If I am not wrong Chinese language (and other languages) doesn't use space ' '
as word delimiter.
如果我没有错,中文(和其他语言)不会使用空格''作为单词分隔符。
So which could be a good algorithm that works internationally?
那么这可能是一个在国际上有效的好算法?
1 个解决方案
#1
3
The technique I've seen used a lot is to simply count the number of characters used and divide this by the average characters per word in Chinese. A number that is often used for this is 1.5
我看过的很多技巧就是简单地统计使用的字符数,并将其除以中文中每个字的平均字符数。
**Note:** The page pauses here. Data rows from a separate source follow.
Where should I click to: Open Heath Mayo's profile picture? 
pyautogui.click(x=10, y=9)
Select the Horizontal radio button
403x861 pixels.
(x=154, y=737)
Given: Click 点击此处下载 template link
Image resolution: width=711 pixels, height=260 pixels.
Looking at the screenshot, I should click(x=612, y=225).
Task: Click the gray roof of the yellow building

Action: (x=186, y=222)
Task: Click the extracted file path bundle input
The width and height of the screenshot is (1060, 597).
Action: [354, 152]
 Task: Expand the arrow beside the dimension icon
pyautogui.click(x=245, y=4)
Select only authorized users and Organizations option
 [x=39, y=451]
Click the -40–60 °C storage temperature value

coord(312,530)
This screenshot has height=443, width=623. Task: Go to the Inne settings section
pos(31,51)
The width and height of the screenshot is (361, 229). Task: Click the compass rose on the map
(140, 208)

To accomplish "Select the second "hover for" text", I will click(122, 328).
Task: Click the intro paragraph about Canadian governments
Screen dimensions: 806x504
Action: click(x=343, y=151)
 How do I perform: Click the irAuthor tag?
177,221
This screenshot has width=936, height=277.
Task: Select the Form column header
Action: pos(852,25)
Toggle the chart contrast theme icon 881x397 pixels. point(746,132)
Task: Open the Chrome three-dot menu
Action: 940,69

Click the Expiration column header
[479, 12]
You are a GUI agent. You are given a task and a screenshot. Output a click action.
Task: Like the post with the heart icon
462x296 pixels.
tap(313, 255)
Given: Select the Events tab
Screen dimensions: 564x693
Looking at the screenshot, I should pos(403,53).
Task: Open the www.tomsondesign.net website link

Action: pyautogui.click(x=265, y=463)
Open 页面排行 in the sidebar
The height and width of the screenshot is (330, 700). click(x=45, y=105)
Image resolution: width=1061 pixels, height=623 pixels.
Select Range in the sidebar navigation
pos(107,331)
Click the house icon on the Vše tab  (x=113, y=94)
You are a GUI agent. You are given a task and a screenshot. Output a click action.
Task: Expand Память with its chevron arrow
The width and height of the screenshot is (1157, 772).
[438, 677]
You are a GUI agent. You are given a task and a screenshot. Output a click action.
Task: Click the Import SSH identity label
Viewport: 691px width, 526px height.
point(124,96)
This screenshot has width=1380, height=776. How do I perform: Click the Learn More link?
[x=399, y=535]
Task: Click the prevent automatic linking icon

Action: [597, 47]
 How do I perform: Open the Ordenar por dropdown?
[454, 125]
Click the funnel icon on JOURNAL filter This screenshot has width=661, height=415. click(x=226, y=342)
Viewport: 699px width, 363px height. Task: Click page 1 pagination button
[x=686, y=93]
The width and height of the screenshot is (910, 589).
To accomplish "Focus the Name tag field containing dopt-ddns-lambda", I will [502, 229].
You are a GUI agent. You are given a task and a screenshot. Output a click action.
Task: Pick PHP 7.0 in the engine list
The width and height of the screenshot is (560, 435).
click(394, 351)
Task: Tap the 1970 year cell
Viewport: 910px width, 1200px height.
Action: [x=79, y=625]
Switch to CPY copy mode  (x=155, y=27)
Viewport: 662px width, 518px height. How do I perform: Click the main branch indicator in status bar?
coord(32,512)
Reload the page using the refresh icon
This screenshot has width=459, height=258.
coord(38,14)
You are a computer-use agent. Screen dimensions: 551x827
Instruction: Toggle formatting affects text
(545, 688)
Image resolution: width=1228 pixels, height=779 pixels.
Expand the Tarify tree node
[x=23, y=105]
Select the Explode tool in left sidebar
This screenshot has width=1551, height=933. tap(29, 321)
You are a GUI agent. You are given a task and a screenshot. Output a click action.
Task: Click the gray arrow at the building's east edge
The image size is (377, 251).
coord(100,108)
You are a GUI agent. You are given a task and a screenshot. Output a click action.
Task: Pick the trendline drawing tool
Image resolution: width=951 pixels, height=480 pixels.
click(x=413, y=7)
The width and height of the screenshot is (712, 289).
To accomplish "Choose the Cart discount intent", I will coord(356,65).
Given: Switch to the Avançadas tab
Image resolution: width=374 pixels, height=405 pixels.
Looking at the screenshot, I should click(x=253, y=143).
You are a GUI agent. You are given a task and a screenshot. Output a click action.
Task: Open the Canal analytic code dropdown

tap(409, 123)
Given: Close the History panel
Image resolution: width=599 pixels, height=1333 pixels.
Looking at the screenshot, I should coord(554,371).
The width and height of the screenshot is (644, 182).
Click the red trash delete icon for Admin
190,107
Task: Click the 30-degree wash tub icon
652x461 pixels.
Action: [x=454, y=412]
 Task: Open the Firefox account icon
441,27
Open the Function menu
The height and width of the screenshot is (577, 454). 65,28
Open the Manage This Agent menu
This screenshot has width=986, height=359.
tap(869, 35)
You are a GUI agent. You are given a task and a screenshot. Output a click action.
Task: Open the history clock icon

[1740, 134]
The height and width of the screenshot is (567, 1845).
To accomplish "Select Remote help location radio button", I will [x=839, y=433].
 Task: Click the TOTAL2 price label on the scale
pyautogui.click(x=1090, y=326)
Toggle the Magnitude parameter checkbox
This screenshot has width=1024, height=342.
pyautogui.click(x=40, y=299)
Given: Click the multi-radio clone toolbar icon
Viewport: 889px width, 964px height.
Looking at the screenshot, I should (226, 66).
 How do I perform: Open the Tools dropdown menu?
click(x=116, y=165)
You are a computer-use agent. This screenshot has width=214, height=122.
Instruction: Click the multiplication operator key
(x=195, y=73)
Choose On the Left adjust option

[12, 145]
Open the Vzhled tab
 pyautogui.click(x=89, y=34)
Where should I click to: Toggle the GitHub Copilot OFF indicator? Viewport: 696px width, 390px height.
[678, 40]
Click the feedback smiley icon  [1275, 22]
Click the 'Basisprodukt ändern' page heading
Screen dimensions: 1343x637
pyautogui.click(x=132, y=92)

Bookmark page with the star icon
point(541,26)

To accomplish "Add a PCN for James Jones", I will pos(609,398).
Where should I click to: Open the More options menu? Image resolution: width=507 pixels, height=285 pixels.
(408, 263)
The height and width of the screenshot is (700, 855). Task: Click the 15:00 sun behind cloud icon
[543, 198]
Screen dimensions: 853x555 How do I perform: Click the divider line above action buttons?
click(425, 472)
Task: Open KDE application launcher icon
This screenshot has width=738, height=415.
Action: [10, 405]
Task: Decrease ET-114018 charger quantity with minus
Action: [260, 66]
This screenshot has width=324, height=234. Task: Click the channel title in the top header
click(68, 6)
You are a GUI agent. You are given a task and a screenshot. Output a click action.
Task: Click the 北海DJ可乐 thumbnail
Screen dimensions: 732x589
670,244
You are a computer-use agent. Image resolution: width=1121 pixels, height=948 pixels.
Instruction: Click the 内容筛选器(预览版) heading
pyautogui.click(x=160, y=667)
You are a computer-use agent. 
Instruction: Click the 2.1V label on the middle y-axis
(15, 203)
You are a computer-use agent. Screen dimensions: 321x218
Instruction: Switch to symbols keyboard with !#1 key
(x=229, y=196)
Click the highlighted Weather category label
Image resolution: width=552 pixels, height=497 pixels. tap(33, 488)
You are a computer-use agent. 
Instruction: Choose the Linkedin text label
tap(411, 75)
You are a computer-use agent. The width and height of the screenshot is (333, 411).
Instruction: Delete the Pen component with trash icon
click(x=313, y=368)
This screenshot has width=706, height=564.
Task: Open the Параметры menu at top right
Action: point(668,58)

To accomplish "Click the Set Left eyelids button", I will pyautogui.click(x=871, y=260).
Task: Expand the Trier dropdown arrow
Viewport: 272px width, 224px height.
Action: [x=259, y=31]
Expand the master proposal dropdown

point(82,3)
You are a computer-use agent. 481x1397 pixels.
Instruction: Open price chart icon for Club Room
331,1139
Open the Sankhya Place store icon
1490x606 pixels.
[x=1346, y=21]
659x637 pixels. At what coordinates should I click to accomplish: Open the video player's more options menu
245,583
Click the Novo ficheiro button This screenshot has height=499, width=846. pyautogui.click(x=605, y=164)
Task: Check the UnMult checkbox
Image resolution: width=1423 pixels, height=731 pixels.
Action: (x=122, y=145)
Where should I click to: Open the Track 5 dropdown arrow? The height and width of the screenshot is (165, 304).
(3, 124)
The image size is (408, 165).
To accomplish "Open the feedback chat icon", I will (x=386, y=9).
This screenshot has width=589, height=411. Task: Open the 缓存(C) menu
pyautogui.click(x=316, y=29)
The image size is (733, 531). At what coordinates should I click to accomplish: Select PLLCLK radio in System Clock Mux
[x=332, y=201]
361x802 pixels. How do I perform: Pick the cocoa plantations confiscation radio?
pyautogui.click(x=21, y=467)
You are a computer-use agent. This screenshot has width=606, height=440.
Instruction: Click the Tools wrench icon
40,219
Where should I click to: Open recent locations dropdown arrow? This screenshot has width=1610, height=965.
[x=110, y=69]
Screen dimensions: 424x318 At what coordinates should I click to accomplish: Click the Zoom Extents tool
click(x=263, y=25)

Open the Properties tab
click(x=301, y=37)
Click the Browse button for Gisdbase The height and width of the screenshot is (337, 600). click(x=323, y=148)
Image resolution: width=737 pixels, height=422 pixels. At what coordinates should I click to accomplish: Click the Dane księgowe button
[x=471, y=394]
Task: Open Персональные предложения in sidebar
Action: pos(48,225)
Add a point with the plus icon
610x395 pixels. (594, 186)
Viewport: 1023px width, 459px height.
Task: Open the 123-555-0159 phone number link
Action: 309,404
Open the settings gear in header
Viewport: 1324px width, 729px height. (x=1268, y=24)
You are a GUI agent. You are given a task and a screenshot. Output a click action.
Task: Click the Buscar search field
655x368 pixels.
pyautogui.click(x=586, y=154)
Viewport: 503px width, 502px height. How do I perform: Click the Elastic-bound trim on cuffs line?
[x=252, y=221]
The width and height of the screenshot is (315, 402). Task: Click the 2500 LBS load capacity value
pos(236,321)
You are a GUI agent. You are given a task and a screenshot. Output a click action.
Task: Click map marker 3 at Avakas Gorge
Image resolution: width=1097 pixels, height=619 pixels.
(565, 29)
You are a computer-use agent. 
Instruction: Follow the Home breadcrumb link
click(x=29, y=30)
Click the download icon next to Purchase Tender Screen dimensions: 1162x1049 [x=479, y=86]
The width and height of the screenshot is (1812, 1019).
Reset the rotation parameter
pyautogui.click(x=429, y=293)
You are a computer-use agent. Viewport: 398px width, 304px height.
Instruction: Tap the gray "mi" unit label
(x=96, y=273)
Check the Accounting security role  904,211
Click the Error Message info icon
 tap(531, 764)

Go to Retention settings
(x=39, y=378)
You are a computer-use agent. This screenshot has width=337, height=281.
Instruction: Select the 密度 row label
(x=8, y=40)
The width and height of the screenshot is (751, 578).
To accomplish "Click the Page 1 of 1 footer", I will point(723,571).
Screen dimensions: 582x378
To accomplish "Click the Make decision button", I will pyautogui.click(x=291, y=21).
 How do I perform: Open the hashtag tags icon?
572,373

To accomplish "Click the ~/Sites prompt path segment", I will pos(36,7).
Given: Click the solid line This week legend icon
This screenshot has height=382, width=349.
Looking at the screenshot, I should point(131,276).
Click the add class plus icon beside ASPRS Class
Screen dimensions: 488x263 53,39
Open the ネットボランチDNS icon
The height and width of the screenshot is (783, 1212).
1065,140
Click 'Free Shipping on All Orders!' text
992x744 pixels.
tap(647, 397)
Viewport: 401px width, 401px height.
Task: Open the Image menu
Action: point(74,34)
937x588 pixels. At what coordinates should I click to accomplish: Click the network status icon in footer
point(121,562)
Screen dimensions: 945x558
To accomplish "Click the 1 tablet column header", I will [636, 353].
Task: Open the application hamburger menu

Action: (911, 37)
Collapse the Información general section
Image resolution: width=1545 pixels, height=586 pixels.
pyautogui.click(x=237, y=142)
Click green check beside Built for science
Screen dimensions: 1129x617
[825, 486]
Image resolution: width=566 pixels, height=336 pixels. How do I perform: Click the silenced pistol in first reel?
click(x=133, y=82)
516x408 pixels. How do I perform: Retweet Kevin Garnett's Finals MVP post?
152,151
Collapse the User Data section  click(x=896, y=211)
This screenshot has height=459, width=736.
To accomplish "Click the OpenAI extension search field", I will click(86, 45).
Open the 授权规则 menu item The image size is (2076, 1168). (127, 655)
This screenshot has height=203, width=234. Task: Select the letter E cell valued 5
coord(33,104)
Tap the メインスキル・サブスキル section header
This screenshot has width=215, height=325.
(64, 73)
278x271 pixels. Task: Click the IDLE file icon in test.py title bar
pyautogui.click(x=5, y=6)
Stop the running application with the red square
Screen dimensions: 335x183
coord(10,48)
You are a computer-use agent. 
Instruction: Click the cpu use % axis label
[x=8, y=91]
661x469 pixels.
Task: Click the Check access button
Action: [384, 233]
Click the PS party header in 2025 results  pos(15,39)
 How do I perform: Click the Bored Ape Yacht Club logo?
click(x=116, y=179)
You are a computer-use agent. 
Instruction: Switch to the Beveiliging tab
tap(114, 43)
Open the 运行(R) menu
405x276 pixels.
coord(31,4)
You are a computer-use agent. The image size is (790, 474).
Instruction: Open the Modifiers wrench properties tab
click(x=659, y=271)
通常用于此的数字是1.5
If your Chinese text has 1500 characters, it's approximately 1000 words long.
如果您的中文文本有1500个字符,则长度约为1000字。
I am not aware of a more accurate way of counting words, except for interpreting the text itself. This would mean actually understanding the context of the words used, since a Chinese character can sometimes be used as a word by itself, but also as a component in a composite word.
除了解释文本本身之外,我不知道计算单词的更准确方法。这实际上意味着理解所用单词的上下文,因为中文字符有时可以单独用作单词,但也可以作为复合单词的一个组成部分。
#1
3
The technique I've seen used a lot is to simply count the number of characters used and divide this by the average characters per word in Chinese. A number that is often used for this is 1.5
我看过的很多技巧就是简单地统计使用的字符数,并将其除以中文中每个字的平均字符数。通常用于此的数字是1.5
If your Chinese text has 1500 characters, it's approximately 1000 words long.
如果您的中文文本有1500个字符,则长度约为1000字。
I am not aware of a more accurate way of counting words, except for interpreting the text itself. This would mean actually understanding the context of the words used, since a Chinese character can sometimes be used as a word by itself, but also as a component in a composite word.
除了解释文本本身之外,我不知道计算单词的更准确方法。这实际上意味着理解所用单词的上下文,因为中文字符有时可以单独用作单词,但也可以作为复合单词的一个组成部分。